PTAの課題(全国的に言われている事で、育友会の課題ではありません)
強制加入の問題....都市部では脱退させない事が「ブラック PTA」と呼ばれ問題となっているケースもある
役員選考の難航....特定の人が10年近く会⻑→後継者が居ない。
会⻑(役員)を地域持ち回りで選出 ➡人数少ない地域は万年役員
■要因(変化している現代社会)
・地域コミュニティの希薄化 ➡進む若者の個人主義、お互いを知らない(⻘年団・消防団・婦人会..同様)
・核家族・共働き世帯の増加 ➡生活サイクルにゆとりがない
・個人情報の問題 ➡知りたくても情報をもらえない
・行事のマンネリ化 ➡前年踏襲でやらされ感がある
解決策(全国の事例)
・PTA役員への報酬制導入....会⻑5万円、副会⻑3万円をうたい公募している例も
・PTAのアウトソーシング....請け負う事業者も出てきているらしい
・役員・委員会などの廃止(全員役員制、行事毎にやりたい人を募る完全ボランティア制など) ....PTO(Parent-Teacher-Organization(組織)
・PTAにC「地域社会(Community)」を加えたPTCA→例:地域づくり協議会との連携
・PTA自体の廃止....地域のボランティアの住⺠でつくる「地域本部」に統合した例も....
3.グループで考えてみよう!
<グループワークで出た意見>
Q1.問題の要因を考えよう!
●役員選出問題
・次期の役員選出(次の人にお願いするなど)が面倒
・経験者や現役員の知り合いに偏る事への不満
●家庭・教育環境の変化
・不登校や情緒不安定な子が増えている?(我が子がそうだったら役員なんて出来ない)
・家庭(生徒・親)の事情が複雑化(ひとり親、外国籍、単身赴任、ヤングケアラーなど)

- [処理対象の行]
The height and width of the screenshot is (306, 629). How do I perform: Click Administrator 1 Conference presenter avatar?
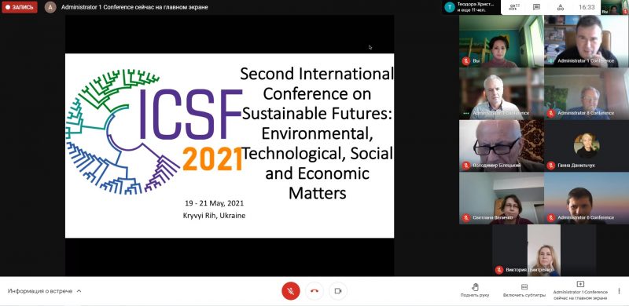[x=50, y=7]
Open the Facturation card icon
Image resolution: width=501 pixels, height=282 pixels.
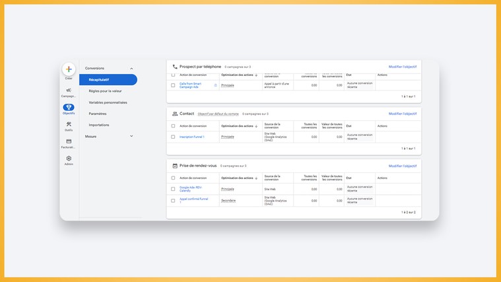69,141
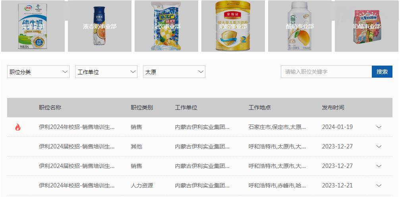Select the 冷饮事业部 ice cream tile
This screenshot has height=197, width=400.
click(x=166, y=26)
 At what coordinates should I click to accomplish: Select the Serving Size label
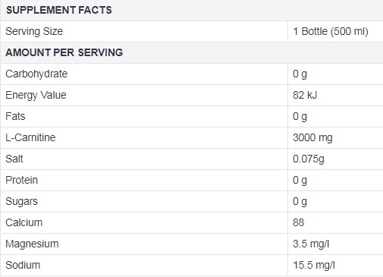[x=34, y=31]
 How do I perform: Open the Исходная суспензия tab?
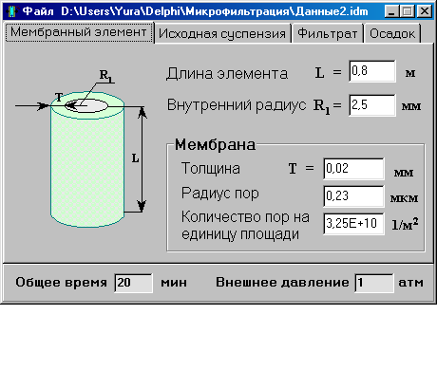(x=222, y=33)
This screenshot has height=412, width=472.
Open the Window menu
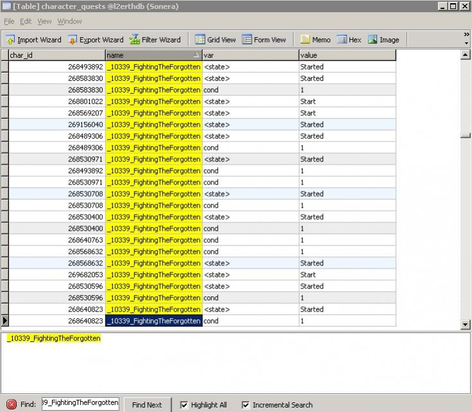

- [作業内容]
A. 上の行のうち、「How do I perform: Open」を含む行から最後の行までを、「Window」を「Tools」に置き換え、それ以外は変えずに書き直してください。画像は出力に含めないでください。
B. PTAの課題を扱った本文抜粋を、最終行の次から書き継いでください。

- [作業の解答]
A.
 How do I perform: Open the Исходная суспензия tab?
(x=222, y=33)
This screenshot has height=412, width=472.
Open the Tools menu

B.
・先生は勤務時間、親はボランティアという立場の違いが鮮明に(昔はファジーだった?)
・学校がサービス業化している(保護者に気を使いすぎ?)
●社会環境の変化(ネット社会で情報氾濫、職場環境など)
・不要論者が増えている(親だけでなく教師でも?)
・会費を払いたくない意識が脱会意識に拍車をかける。
・親が多忙(核家族の増加、夜間勤務、通勤距離の遠隔化、ブラック企業など)
・昔は地域の事業主(社⻑・個人事業主)が中心だったが現在JC・⻘年部などで忙しい
・個人主義・価値の多様化が進んでいる
●行事に魅力がない
・必要なものは残るが、皆さんがやりたがらない行事は必要ない
・役員をやっていないとPTAが何をやっているのか理解されていない
・行事をするための役員という認識が一般的になっている
・同じことの繰り返し ➡マンネリ化(良い悪い両方あり)
●組織に魅力がない
・メリットが知られていない(先生との距離が縮まる、親同士の情報共有の場など)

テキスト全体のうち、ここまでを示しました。